Something was wrong.

Frowning, he slipped off the bow and drew the string-tightening lever. With an arrow nocked, he flared his nostrils to suck humid air. It was hard to make out anything in the musty dankness. But judging from Mudfoot’s arched spines, the noor felt it too.

Someone’s here, he thought, moving swiftly inland to get under the first rank of trees. Or was here, recently.

Away from the shore, the place stank with a terrible muddle of scents, which was natural next to the only river crossing for many leagues. Animals would come to drink, then leave territorial markings. But Dwer sensed something else, inserting a wary hint of threat.

Painfully aware that open water lay at his back, he moved deeper into the forest.

I smell… burnt wood — someone had a fire, not too long ago.

He scanned. Sniffing and peering.

It was over… there.

Amid the shadows, half a stone’s throw away, he made out the remnants, set in a modest clearing. A large pit of black ashes.

Some of Rety’s band? He worried. Might Jass and Bom be watching right now, picking their best shot at an intruder from the dreaded west?

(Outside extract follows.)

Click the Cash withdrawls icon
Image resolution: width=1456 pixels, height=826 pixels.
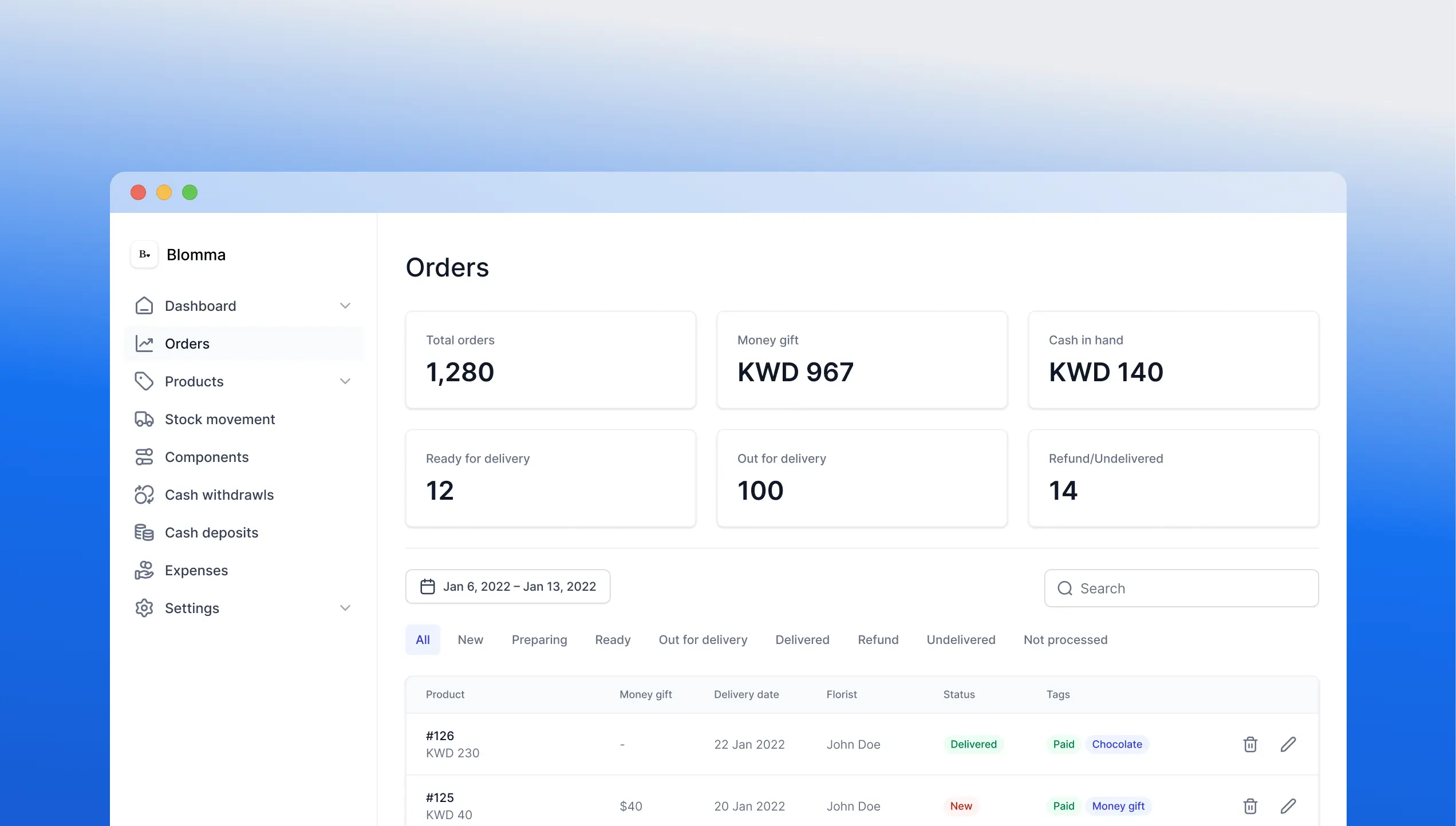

Clues lay in the brushing rustle of wind in the branches, the furtive movements of insects and birds. But this terrain and wildlife were strange to him, and the racket from the waterfall would drown out a militia company on maneuvers.

Mudfoot made a low chuffing growl and sniffed close to the ground while Dwer scanned the complex dimness beyond the next rank of trees. “What is it?” he asked, kneeling where Mudfoot scratched a layer of freshly fallen leaves.

A familiar odor struck him fully.

“Donkey shit?”

He risked a quick glance — and didn’t need a second look.

Donkeys? But Rety said the sooners didn’t have any!

With dark-adapting eyes he now picked out traces of pack beasts all over the clearing. Hoofprints and droppings from at least a dozen animals. A stake where a remuda line was tethered. Flattened spots where cargo carriers must have lain.

He lowered the bow. So a second expedition had set out, passing the first by a better route, no doubt led by Rety herself.

Well, at least we won’t be quite so outnumbered by the sooners, even if contact doesn’t happen in the order Danel planned.